Le 23 janvier 2020
Les onze Français condamnés à mort en Irak en mai et juin 2019 subissent depuis leur condamnation des tortures, des sévices, des maltraitances physiques et psychiques dans la prison Al Rosafa à Bagdad. Dans un courrier parvenu à leurs familles, des prisonniers parlent de « tortures et d’humiliations », de « menaces incessantes » de la part de certains gardiens. Les prisonniers sont prévenus par les miliciens qui les gardent qu’ils seront bientôt exécutés, dans cette prison ou après un transfert dans la prison de Nassiriyah, dans le sud de l’Irak. D’après nos informations, tous les prisonniers ont été sévèrement battus lors de leur transfert de la prison Al-Muthana vers la prison Al Rosafa, en septembre dernier, et certains prisonniers font l’objet de passages à tabac et de sévices réguliers. Certains présenteraient d’ores et déjà des séquelles physiques et psychiques graves. Les Français prisonniers sont incarcérés dans des cellules où se côtoient 60 à 70 détenus, prisonniers de droit commun, combattants de Daesh ou personnes suspectées d’avoir appartenu à l’organisation et détenus chiites : il est à craindre que placer ainsi dans un même endroit exigu des personnes qui se haïssent n’ait pas d’autre but que d’espérer qu’ils s’entre-tuent. Les détenus français, considérés comme des renégats par des adeptes de Daesh et comme des terroristes sunnites par les chiites, risquent leur vie à tout moment.
Ces prisonniers français ont déjà été torturés lors de l’instruction de leur procès, de février à mai 2019, suite à leur transfert de Syrie en Irak organisé par les autorités françaises.
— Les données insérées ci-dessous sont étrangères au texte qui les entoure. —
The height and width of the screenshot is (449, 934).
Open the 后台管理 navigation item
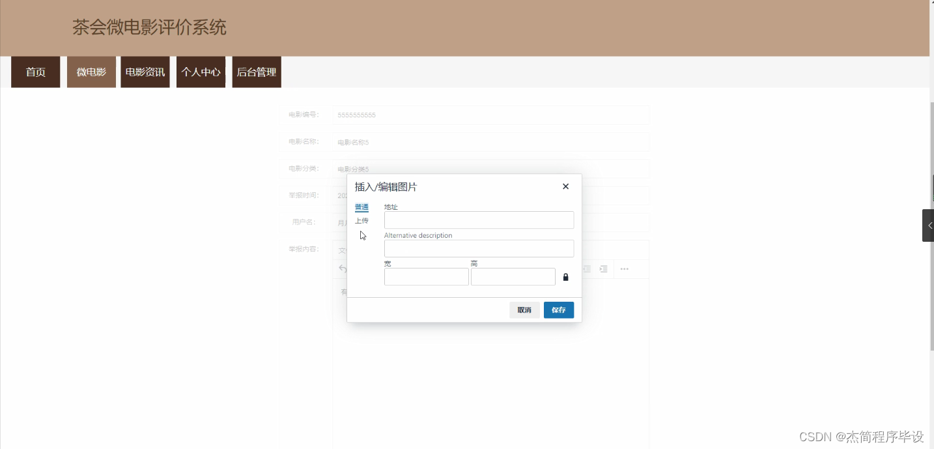[256, 72]
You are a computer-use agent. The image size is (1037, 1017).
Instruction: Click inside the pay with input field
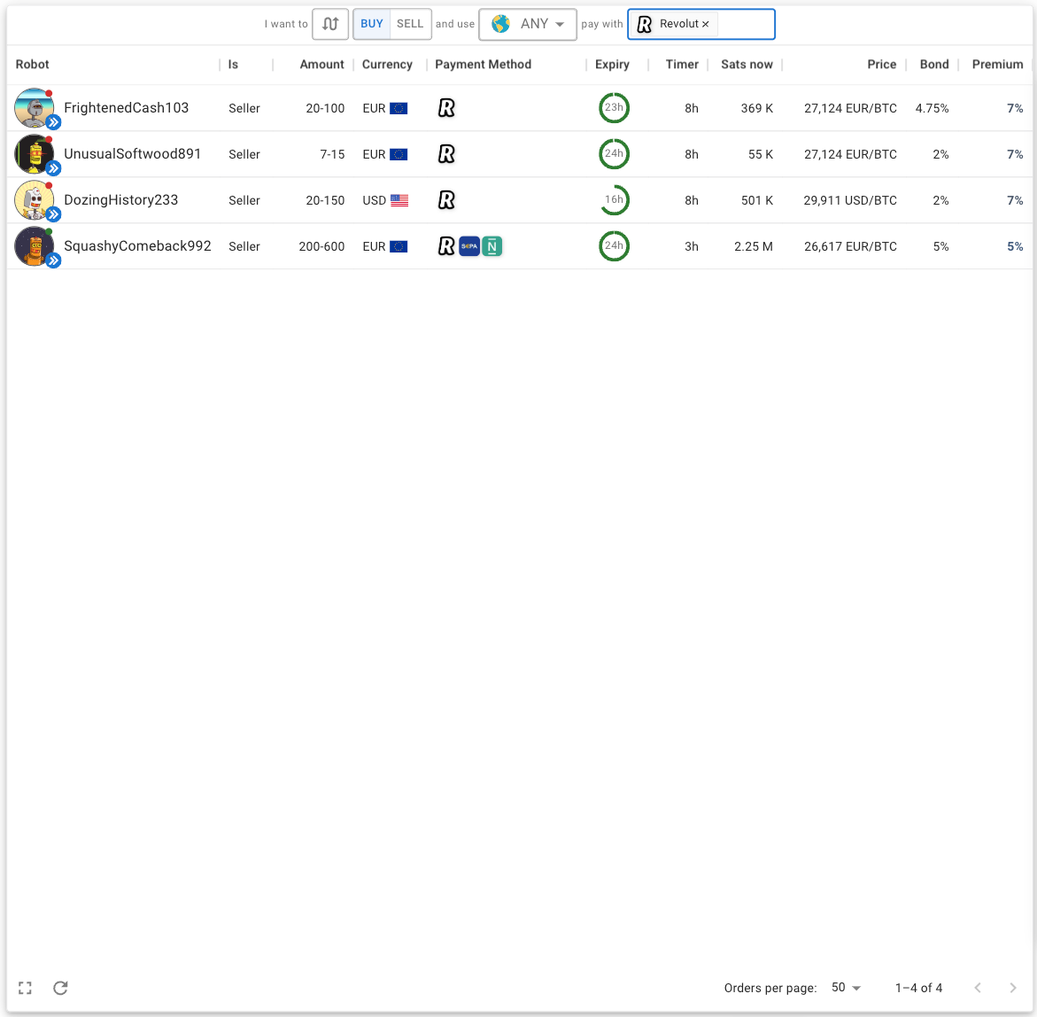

Lors d’une visite du président irakien Barham Saleh à Paris, le 25 février 2019, ce dernier a évoqué le « partenariat exemplaire » entre la France et l’Irak. A cette occasion, le Président Macron avait précisé que si des ressortissants français étaient jugés en Irak, ceux-ci « seraient en droit de demander la protection consulaire. » Il précisait que « nous nous assurerons que s’ils sont condamnés à la peine de mort, celle-ci soit commuée dans une peine à la perpétuité. »
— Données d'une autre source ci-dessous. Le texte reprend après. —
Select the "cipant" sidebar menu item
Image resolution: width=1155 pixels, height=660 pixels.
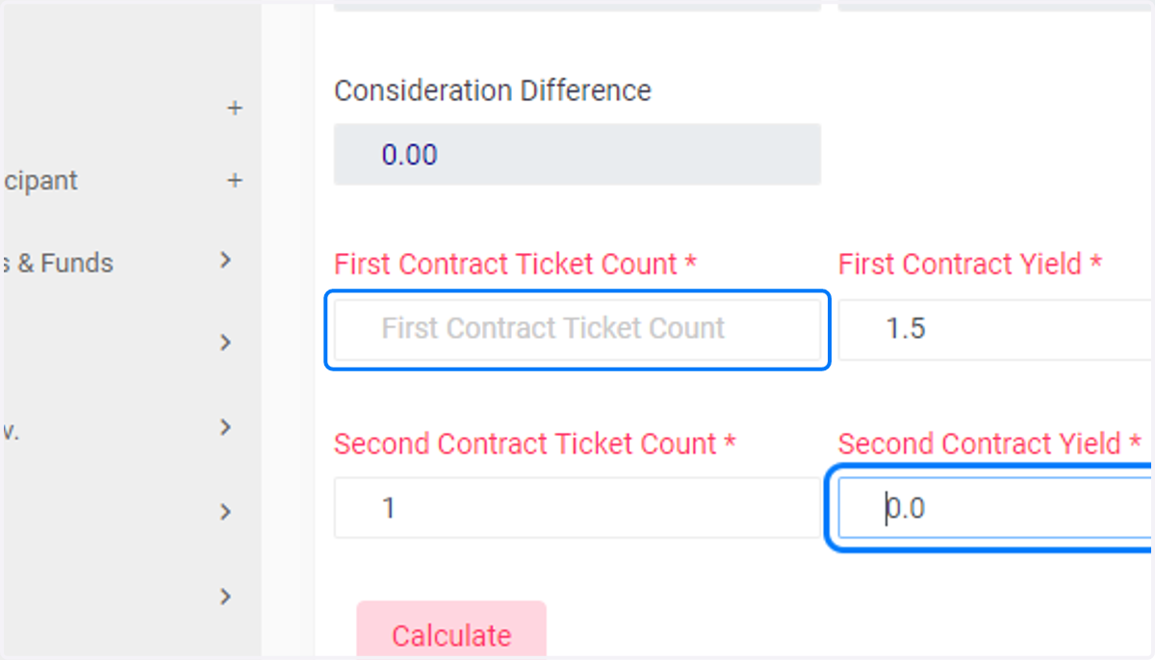[x=39, y=181]
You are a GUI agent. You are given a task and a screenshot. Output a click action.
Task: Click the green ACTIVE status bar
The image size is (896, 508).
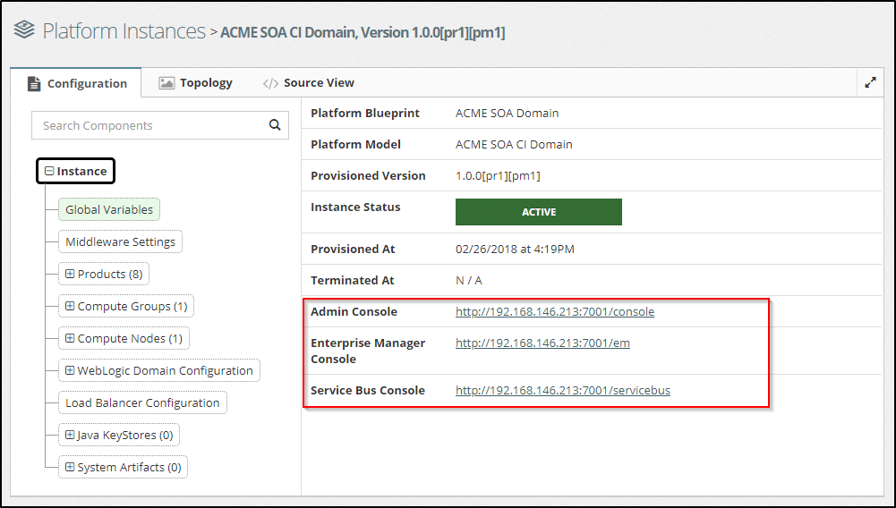pos(538,212)
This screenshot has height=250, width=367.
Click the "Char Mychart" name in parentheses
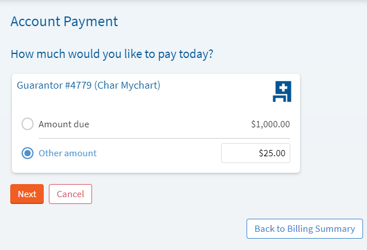coord(127,86)
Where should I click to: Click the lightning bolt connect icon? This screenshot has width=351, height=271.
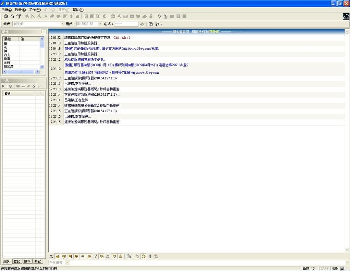click(x=142, y=24)
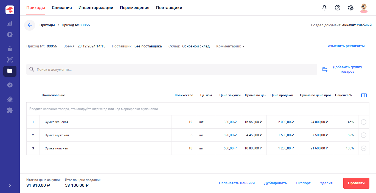Image resolution: width=376 pixels, height=193 pixels.
Task: Switch to the Списания tab
Action: 62,8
Si des visites consulaires ont effectivement eu lieu en juin et juillet 2019, lors du séjour des détenus dans la prison Al Muthana, avec y compris durant cette période des possibilités de contact avec leurs familles, il n’y a plus eu de visite consulaire entre le 28 juillet et le 17 décembre 2019. Lors de la visite consulaire du 17 décembre, le représentant du consul de France à Bagdad a dit aux prisonniers qu’il ne pouvait « rien faire pour eux ».
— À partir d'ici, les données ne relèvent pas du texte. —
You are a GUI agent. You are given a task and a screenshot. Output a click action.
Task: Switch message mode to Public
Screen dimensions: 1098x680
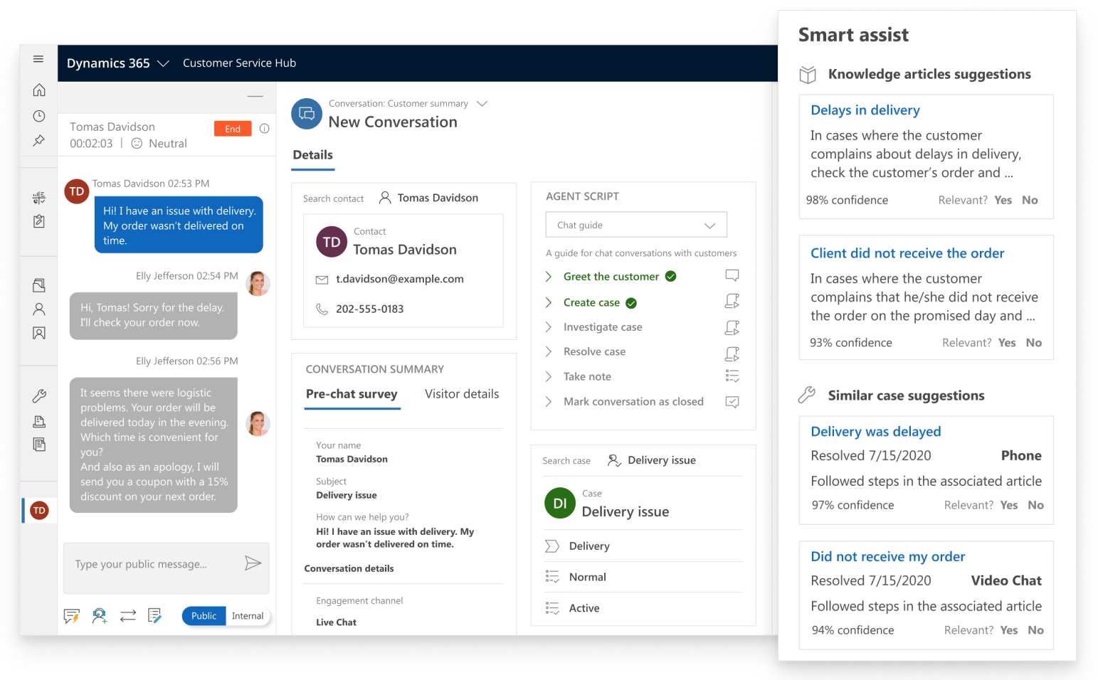(204, 616)
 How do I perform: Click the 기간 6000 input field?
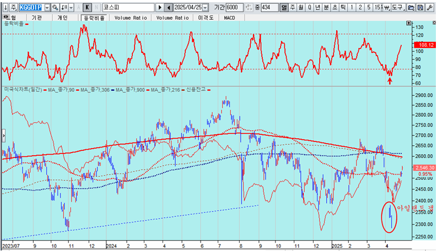point(234,8)
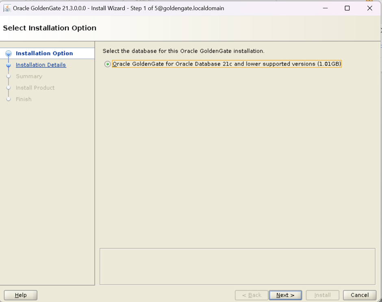
Task: Click the bullet marker beside Installation Details
Action: (9, 65)
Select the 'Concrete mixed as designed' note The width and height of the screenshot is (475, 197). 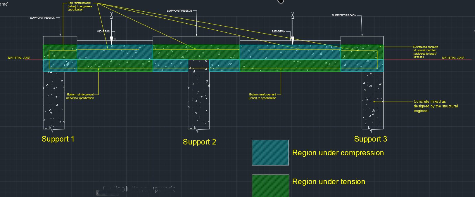(x=436, y=106)
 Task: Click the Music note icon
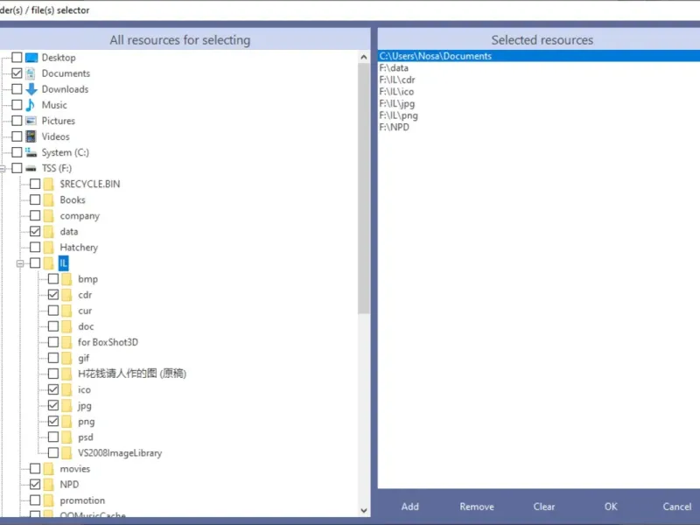[x=31, y=105]
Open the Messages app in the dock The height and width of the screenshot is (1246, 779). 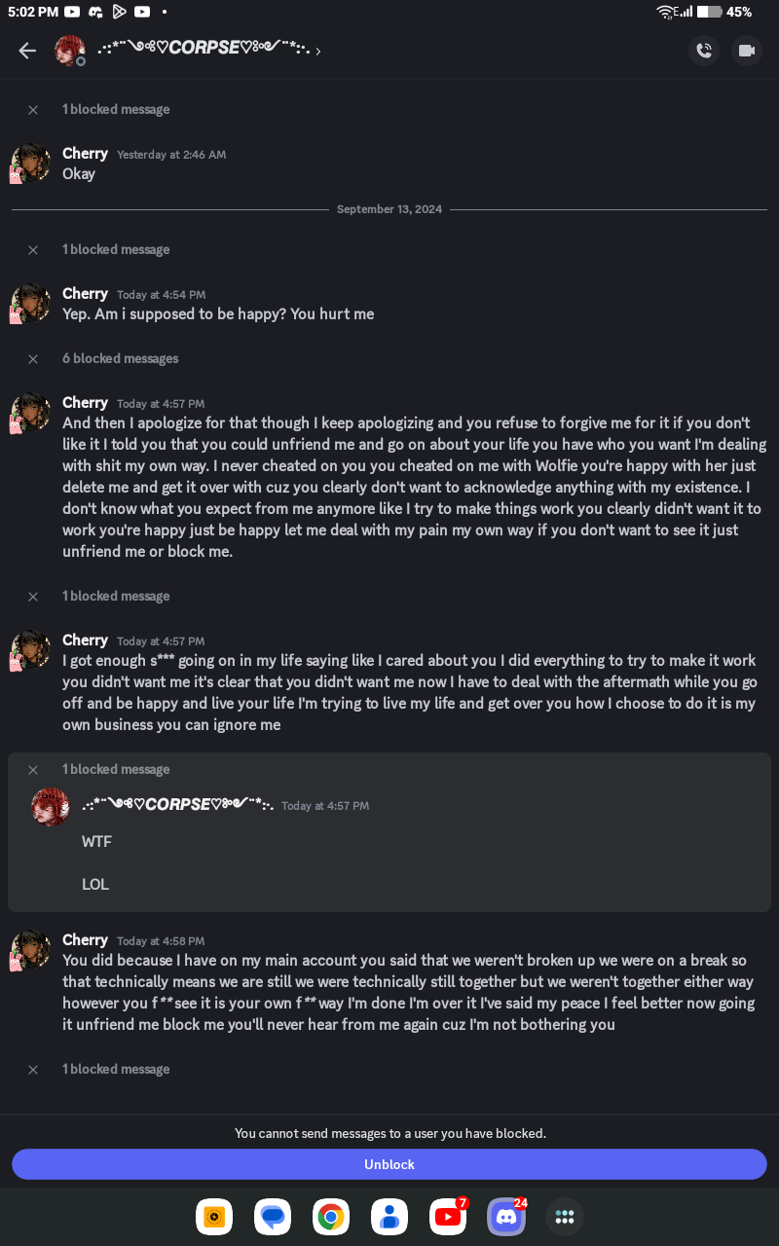[273, 1216]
La dernière communication téléphonique des prisonniers avec leurs familles date du 1er septembre. Les comptes rendus de la dernière visite consulaire du 17 décembre faits aux familles par le Ministère des Affaires étrangères ont été d’une brièveté accablante : rien n’a été communiqué sur leur état de santé, leurs conditions de détention, les procédures d’appel suite à leur condamnation à mort, – malgré le fait que le représentant du consul se soit entretenu avec chaque détenu, et que M. Le Drian se soit rendu en octobre à Bagdad. Aucune famille n’a pu obtenir de visa pour l’Irak pour rendre visite aux détenus.
La France s’honore d’être un pays abolitionniste qui condamne toute forme de torture et de mauvais traitements infligés à des prisonniers, quels que soient les crimes dont on les accuse. Malgré cela, les autorités françaises ont organisé le transfert de ressortissants français vers un pays qui applique la peine de mort, et dont la pratique de la torture en prison, y compris sur des enfants, est largement documentée par les organisations humanitaires internationales.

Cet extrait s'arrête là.